This graph shows us that the distance is quite bimodal with some people traveling for less than quarter of a kilometer while the majority of the users are riding for 1–1.5 kilometers. Then it decreases as the distance increases.

该图向我们显示，该距离是双峰的，有些人的行驶距离不到四分之一公里，而大多数用户的骑行距离为1-1.5公里。 然后，它随着距离的增加而减小。

讨论您感兴趣的变量的分布。有什么异常之处吗？您需要执行任何转换吗？ (Discuss the distribution(s) of your variable(s) of interest. Were there any unusual points? Did you need to perform any transformations?)

The duration_sec variable had a large range of value, so I used log transformation. Under the transformation, the data looked unimodel with the peak at 550 seconds.

duration_sec变量的值范围很大，因此我使用了对数转换。 在转换下，数据看起来是单一模型，峰值为550秒。

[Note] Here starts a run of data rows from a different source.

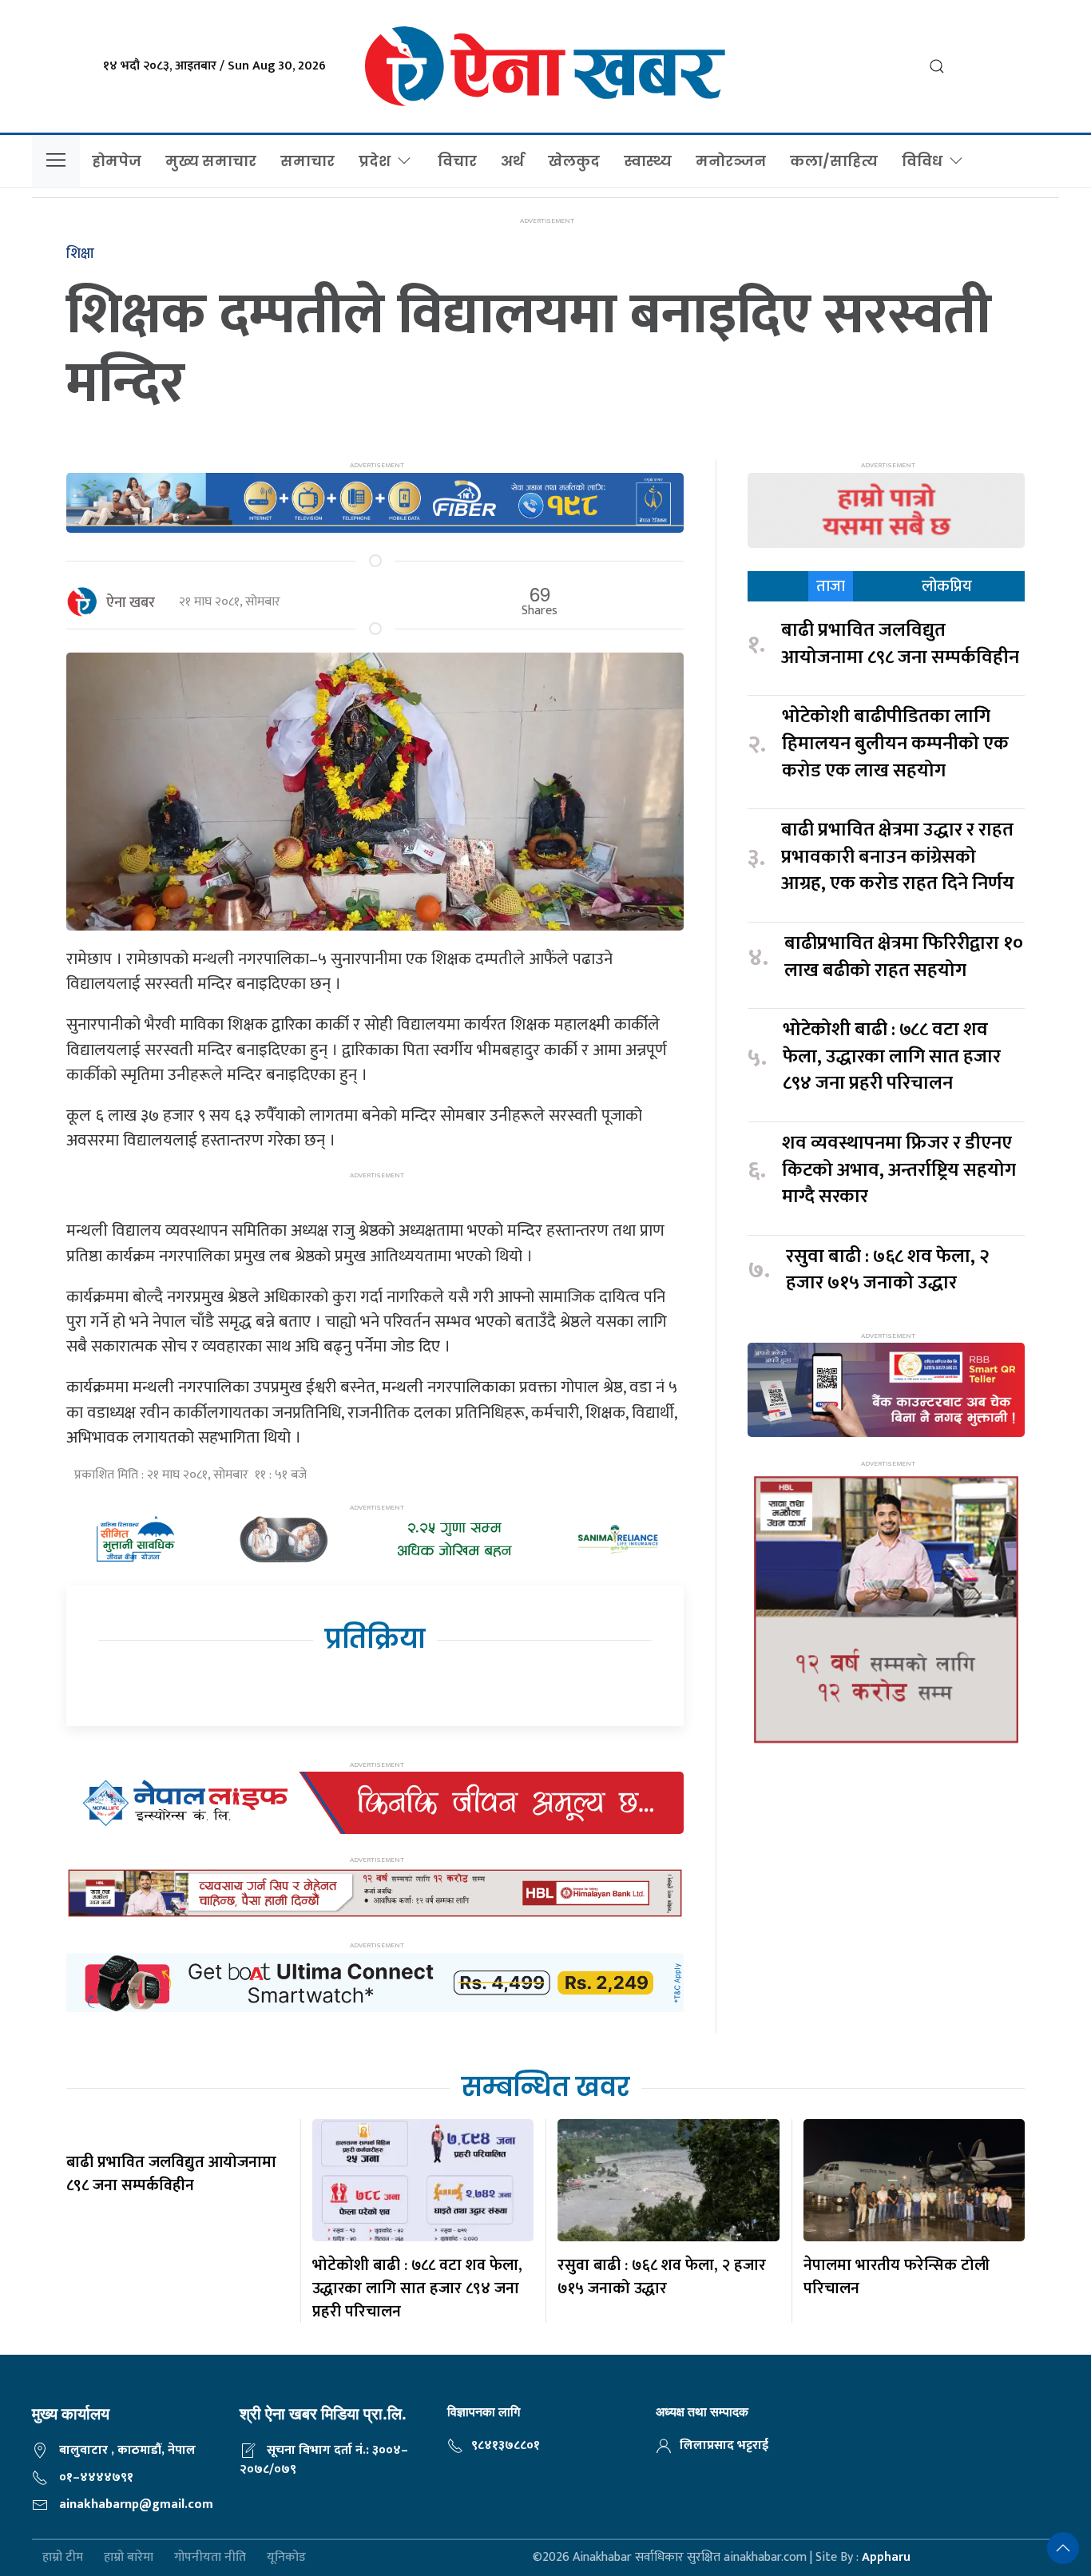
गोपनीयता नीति (210, 2558)
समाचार (307, 161)
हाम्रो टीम (62, 2558)
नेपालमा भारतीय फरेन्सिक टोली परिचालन (896, 2277)
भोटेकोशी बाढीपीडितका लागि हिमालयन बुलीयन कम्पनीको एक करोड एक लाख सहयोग (895, 744)
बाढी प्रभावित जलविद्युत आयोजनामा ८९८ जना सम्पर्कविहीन (900, 644)
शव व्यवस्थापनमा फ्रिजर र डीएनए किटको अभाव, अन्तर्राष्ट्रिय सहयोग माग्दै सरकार (899, 1170)
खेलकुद (574, 161)
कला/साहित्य (834, 161)
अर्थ (512, 161)
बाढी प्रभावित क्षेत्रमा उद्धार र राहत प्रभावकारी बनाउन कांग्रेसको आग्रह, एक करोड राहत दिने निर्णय (897, 857)
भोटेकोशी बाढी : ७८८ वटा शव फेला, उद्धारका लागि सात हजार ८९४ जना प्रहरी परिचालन (892, 1057)
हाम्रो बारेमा (128, 2558)
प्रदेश (375, 161)
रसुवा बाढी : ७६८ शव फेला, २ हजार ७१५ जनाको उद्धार (888, 1270)
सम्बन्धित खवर (545, 2087)
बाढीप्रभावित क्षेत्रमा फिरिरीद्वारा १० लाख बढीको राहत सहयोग (903, 957)
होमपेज (116, 161)
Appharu (886, 2557)
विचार (457, 161)
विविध (922, 161)
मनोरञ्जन (731, 161)
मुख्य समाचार (210, 161)
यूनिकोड (286, 2558)
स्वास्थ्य (648, 161)
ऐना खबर (130, 603)
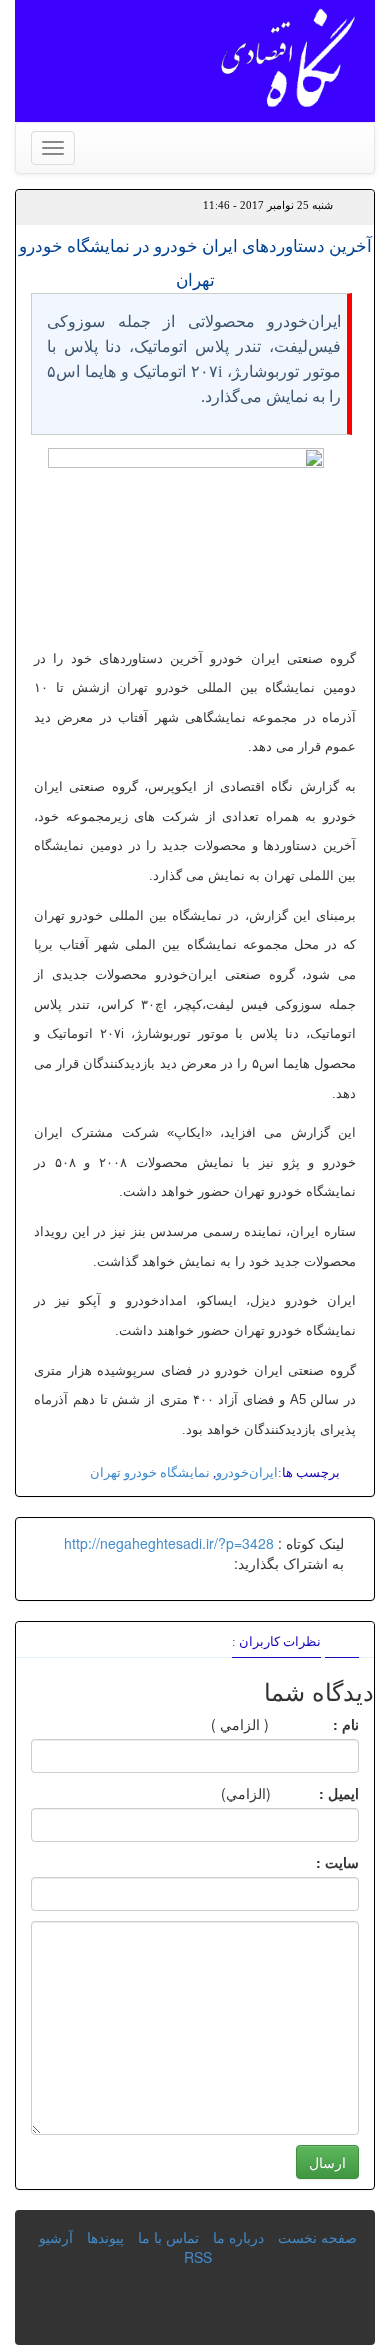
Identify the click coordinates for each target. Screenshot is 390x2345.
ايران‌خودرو (247, 1472)
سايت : (315, 1862)
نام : (316, 1724)
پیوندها (105, 2237)
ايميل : (315, 1793)
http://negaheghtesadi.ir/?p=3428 (169, 1543)
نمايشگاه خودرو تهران (150, 1472)
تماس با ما (168, 2237)
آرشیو (56, 2237)
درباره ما (238, 2237)
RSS (198, 2257)
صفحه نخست (317, 2237)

在您调查的功能中，是否存在任何异常分布？您是否对数据执行了任何操作以整理，调整或更改数据的形式？如果是这样，您为什么这样做？ (Of the features you investigated, were there any unusual distributions? Did you perform any operations on the data to tidy, adjust, or change the form of the data? If so, why did you do this?)

There were no unusual distributions, therefore no operations were required to change the data.

没有异常分布，因此不需要任何操作即可更改数据。

双变量探索 (Bivariate Exploration)

In this section, investigate relationships between pairs of variables in your data. Make sure the variables that you cover here have been introduced in some fashion in the previous section (univariate exploration).

在本节中，研究数据中变量对之间的关系。 确保在上一节中以某种方式介绍了您在此处介绍的变量(单变量探索)。

To start off with, I want to look at the variables in pairwise data.

首先，我想看看成对数据中的变量。

numeric_vars = ['duration_sec', 'distance']categoric_vars = ['user_type']# correlation plotplt.figure(figsize = [8, 5])sb.heatmap(df[numeric_vars].corr(), annot = True, fmt = '.3f',cmap = 'vlag_r', center = 0)plt.show();

# plot matrix: sample 500 bike rides so that plots are clearer and they render fastersamples = np.random.choice(df.shape[0], 500, replace = False)df_samp = df.loc[samples,:]g = sb.PairGrid(data = df_samp, vars = numeric_vars)g = g.map_diag(plt.hist, bins = 20);g.map_offdiag(plt.scatter)g.fig.suptitle('Scatter Matrix for Duration vs Distance');

There is a correlation of 0.139 between distance and duration. That means there is a weak relationship between the two numeric variables present in this data.

距离和持续时间之间的相关性为0.139。这意味着此数据中存在的两个数字变量之间存在弱关系。

However, with the help of the scatterplot we are able to identify a positive(weak) relationship between the two.

但是，借助散点图，我们能够确定两者之间的正(弱)关系。

Moving on, I’ll look at the relationship between the numerical variables with the categorical variables.

继续，我将研究数字变量与分类变量之间的关系。

# plot matrix of numeric features against categorical features using a sample of 2000samples = np.random.choice(df.shape[0], 2000, replace = False)df_samp = df.loc[samples,:]def boxgrid(x, y, **kwargs):""" Quick hack for creating box plots with seaborn's PairGrid. """default_color = sb.color_palette()[0]sb.violinplot(x, y, color = default_color)plt.figure(figsize = [10, 10])g = sb.PairGrid(data = df_samp , y_vars = ['duration_sec', 'distance'], x_vars = categoric_vars, size = 2, aspect =5)g.map(boxgrid)plt.show();

Interestingly enough, there has been useful visual representation of the data here. As we can see, the subscribers tend to use the bikes for more duration than the customers.

有趣的是，这里有有用的数据可视表示。正如我们所看到的，订户比顾客更倾向于使用自行车。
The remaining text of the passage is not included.